我将 Picketlink ( 2.6.0.Final ) 与 JPA ( 使用 Postgresql ) 一起用于持久性。我还实现了一个具有以下基础的初始化程序:
@Singleton
@Startup
public class Initialiser {
@Inject
private PartitionManager partitionManager;
// Create users
@PostConstruct
public void createUsers()
{
try {
createUser("admin", new String[]{RoleConstants.BASIC});
} catch (Exception ex ) {} // Ignore error
try {
createUser("paul", new String[]{RoleConstants.BASIC, RoleConstants.IS_ADMIN});
} catch (Exception ex ) {} // Ignore error
}
private void createUser(String loginName, String[] roles)
{
User user = new User(loginName);
IdentityManager identityManager = this.partitionManager.createIdentityManager();
identityManager.add(user);
identityManager.updateCredential(user, new Password(loginName + "Test"));
for (String role: roles) {
Role xrole = new Role(role);
identityManager.add(xrole);
RelationshipManager relationshipManager = this.partitionManager.createRelationshipManager();
grantRole(relationshipManager, user, xrole);
}
}
}
将我的部署war到 Wildfly 后,我确实看到我的用户是在配置的 postgresql 数据库中创建的 - 在accounttypeentity表中。我可以使用普通的 JPA 方法(通过IdentityQuery查找)查询和查找这些用户帐户。
问题:
我正在使用 PL 来保护我的 Restful API(使用 JAX-RS 实现),他们这样做的方式是什么?使用自定义注释装饰每个端点,该注释旨在检查端点的调用者是否具有登录会话,以及附属用户帐户是否具有必要的角色(每个端点将所需的角色作为注释的一部分传递)。
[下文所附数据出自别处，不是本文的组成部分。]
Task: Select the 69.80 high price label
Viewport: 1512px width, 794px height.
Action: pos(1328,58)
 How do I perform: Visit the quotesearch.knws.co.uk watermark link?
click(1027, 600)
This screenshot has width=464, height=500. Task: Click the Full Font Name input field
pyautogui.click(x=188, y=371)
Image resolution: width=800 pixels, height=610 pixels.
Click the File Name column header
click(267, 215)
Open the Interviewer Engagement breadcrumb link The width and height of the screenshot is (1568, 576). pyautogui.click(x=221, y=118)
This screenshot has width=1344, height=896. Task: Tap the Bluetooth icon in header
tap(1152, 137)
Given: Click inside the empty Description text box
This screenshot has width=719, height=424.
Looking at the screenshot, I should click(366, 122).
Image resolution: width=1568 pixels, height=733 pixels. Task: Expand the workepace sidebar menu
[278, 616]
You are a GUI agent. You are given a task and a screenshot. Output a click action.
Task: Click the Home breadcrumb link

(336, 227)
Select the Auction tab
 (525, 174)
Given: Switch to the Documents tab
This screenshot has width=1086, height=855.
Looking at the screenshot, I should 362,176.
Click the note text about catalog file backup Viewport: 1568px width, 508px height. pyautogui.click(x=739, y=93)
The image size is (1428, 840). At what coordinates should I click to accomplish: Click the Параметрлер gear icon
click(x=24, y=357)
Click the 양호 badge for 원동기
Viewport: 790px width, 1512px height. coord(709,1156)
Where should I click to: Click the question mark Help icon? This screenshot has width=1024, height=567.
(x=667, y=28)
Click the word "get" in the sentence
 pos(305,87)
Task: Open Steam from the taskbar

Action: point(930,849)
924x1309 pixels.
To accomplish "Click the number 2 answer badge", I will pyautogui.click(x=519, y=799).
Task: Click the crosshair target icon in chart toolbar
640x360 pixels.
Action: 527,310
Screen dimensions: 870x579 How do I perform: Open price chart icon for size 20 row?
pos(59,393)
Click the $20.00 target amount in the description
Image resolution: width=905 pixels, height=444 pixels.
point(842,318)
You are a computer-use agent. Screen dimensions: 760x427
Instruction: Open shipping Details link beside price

现在,问题是,即使我有一个用户登录 - identity.isLoggedIn() == true,即使这个用户是我在初始化时创建的具有所需角色的用户之一,检查该用户是否具有任何所需角色的调用也会失败!基本代码是:
hasRole(relationshipManager, user, getRole(identityManager, role)
整个自定义注解定义是:
@ApplicationScoped
public class CustomAuthorizer {
Logger log = Logger.getLogger(CustomAuthorizer.class);
@Inject
Identity identity;
@Inject
IdentityManager identityManager;
@Inject
RelationshipManager relationshipManager;
/**
* This method is used to check if classes and methods annotated with {@link BasicRolesAllowed} can perform
* the operation or not
*
* @param identity The Identity bean, representing the currently authenticated user
* @param identityManager The IdentityManager provides methods for checking a user's roles
* @return true if the user can execute the method or class
* @throws Exception
*/
@Secures
@BasicRolesAllowed
public boolean hasBasicRolesCheck(InvocationContext invocationContext) throws Exception {
log.error("** Checking roles...");
BasicRolesAllowed basicRolesAllowed = getAnnotation(invocationContext,BasicRolesAllowed.class);
String[] requiredRoles = basicRolesAllowed.value();// get these from annotation
Identity identity = getIdentity();
if((requiredRoles.length > 0) && (!getIdentity().isLoggedIn()))
{
log.error("** User Not Logged In: can't pass role checking...");
return false;
}
boolean isAuthorized = true;
User user = (User) getIdentity().getAccount();
for (String role : requiredRoles) {
isAuthorized = isAuthorized && hasRole(relationshipManager, user, getRole(identityManager, role));
log.info(String.format("User:%s | Role: %s | Has?: %s", user, role, isAuthorized));
}
return isAuthorized;
}
private <T extends Annotation> T getAnnotation(InvocationContext invocationContext, Class<T> annotationType) {
Class unproxiedClass = getUnproxiedClass(invocationContext.getTarget().getClass());
T annotation = (T) unproxiedClass.getAnnotation(annotationType);
Method invocationContextMethod = invocationContext.getMethod();
if (annotation == null) {
annotation = invocationContextMethod.getAnnotation(annotationType);
}
if (annotation == null) {
throw new IllegalArgumentException("No annotation [" + annotationType + " found in type [" + unproxiedClass + "] or method [" + invocationContextMethod + ".");
}
return annotation;
}
private Identity getIdentity() {
return this.identity;
}
}
所以,我会作弊并提出 3 个问题(一个):
- 我如何真正确认 picketlink 保留了我分配给我创建的用户的角色?
- 这些分配的角色存储在数据库(或其他地方)的什么位置以便我确认?
- 如果我以错误的方式检查用户角色(请参阅我的代码),我应该如何纠正这个问题?